As a member of a Dunedin high school Board of Trustees, our staff spent a teachers--only day yesterday at Ōtākou Marae, mainly in the spirit of whakawhanaungatanga, but also deepening staff understanding of te ao Māori, our shared history and life on the Otago Peninsula.
Over the course of the day, we held workshops on Mau Rākau, toi Māori, tikanga and more.
One of the key discussions was reflecting on how we could lift attendance for Māori and Pasiifika akonga. There were many ideas, but fundamentally teachers agreed those kids want connection.

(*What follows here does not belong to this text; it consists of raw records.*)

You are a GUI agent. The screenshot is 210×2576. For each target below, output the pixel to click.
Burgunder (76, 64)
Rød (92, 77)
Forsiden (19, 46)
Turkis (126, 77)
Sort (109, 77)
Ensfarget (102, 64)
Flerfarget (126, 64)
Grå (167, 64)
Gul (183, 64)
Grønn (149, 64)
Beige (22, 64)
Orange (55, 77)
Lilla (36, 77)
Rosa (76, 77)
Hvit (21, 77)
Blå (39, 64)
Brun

Not connection with school or teachers or, hell, even learning necessarily. They need connection with themselves. They need to see a place for themselves, connect to strong support systems and connect to pathways to larger community and family places that reflect a Māori identity and history.
What do we see instead? A government committed to control, isolation, narrow conformity and homogeneity. That means what we teach, what we test and who we include and represent in that pedagogy. Erica Stanford asserting it's the government's job to give effect to te tiriti is pure smokescreen.
Taking everything that makes up te ao Māori and discarding, sidelining and criminalising it, then bemoaning school attendance rates is stupid, cynical, cruel and recolonising. It disenfranchises a whole generation all over again.
Let's talk about the NZ history curriculum. Who reading this post knows about the Tohunga Suppression Act 1907? https://en.wikipedia.org/wiki/Tohunga_Suppression_Act_1907
No? Not too surprised. The NZ government made it illegal to practice Māori customs and healthcare, but the impact was much, much bigger.